President Gerhard Casper
used the occasion to give a 30-minute speech touching on
the history and future of libraries in general and at
Stanford in particular (see
text of speech).
Remarks were also made by
John Bender, professor of English; Judith Goldstein,
professor of political science; and Robert Bass, chairman
of the Board of Trustees.
"This project has
posed extraordinary challenges," Casper said,
recalling that when he came to Stanford in 1992, the
prospects for rebuilding the former Main Library were
somewhat grim.
Renovation costs were
estimated to be high -- and, indeed, proved to be even
higher than projected. While some Federal Emergency
Management Agency money was to become available, "I
began to wonder whether FEMA contributions to a
restoration effort notwithstanding, we would not be
better off if we demolished the building and started from
scratch with a truly modern library."
But, Casper said, there
were strong historical arguments favoring restoration.
And the university, in a strained financial situation,
needed the FEMA money that was available only for
renovations.
"Thanks largely to
the personal involvement and the care of Michael Keller,
the university librarian; Kären Nagy, his deputy; and
many other members of the library staff, we may now
celebrate an achievement that is beautiful and as
miraculous as the restoration of many historic buildings
in Europe after the destruction of World War II,"
Casper said.
"Indeed, when all the
necessary tearing down and opening up had occurred, this
library reminded me of the bombed-out buildings of my
Hamburg childhood."
Casper thanked Peter and
Helen Bing for their generous contributions to the
library restoration, and said the lead gift -- "and
the first substantial response to my pleas for help"

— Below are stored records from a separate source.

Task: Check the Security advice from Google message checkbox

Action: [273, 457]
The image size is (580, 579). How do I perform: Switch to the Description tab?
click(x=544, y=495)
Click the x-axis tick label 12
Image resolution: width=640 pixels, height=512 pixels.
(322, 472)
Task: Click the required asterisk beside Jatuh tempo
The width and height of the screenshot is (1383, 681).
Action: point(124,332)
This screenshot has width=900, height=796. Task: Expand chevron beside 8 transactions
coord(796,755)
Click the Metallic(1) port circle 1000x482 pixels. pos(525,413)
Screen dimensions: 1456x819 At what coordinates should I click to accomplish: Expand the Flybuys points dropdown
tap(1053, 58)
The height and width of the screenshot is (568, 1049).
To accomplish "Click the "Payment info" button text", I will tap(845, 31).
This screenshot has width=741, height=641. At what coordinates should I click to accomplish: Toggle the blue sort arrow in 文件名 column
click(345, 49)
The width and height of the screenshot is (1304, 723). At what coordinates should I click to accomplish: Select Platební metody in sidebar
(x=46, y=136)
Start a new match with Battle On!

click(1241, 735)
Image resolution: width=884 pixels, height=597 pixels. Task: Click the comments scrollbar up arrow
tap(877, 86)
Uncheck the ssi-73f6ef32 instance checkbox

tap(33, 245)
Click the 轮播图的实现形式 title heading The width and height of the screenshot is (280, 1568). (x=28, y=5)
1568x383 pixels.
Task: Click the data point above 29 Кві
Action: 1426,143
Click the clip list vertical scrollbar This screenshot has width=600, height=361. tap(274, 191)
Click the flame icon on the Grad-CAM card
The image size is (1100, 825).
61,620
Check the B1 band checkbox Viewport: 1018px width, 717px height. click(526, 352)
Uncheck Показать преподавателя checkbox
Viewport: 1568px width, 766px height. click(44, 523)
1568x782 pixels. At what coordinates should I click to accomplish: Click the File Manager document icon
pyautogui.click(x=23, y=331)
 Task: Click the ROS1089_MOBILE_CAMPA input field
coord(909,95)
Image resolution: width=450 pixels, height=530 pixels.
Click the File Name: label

-- came from Melvin and Joan Lane. He also cited
contributions from Charles and Nancy Munger and Gregor
and Dion Peterson.
"To them, and all
other contributors, our deep gratitude."
Casper traced the role of
libraries within universities, noting that until the late
19th century students generally were expected to study
from only a small number of standard textbooks. At about
the same time, when Stanford was founded, Leland Stanford
originally budgeted only "four to five
thousand" dollars for books, and in Jane Stanford's
"cosmology of the Stanford universe, the church was
followed by the museum in terms of importance,"
Casper said.
But, he continued,
"from a librarian's point of view Mrs. Stanford did
redeem herself just before her death in 1905," when,
on the occasion of the laying of the cornerstone for a
library building, she directed the university trustees to
sell her jewels after her death and use the proceeds for
a library endowment fund.
But before that library
was even occupied, it perished in the 1906 earthquake.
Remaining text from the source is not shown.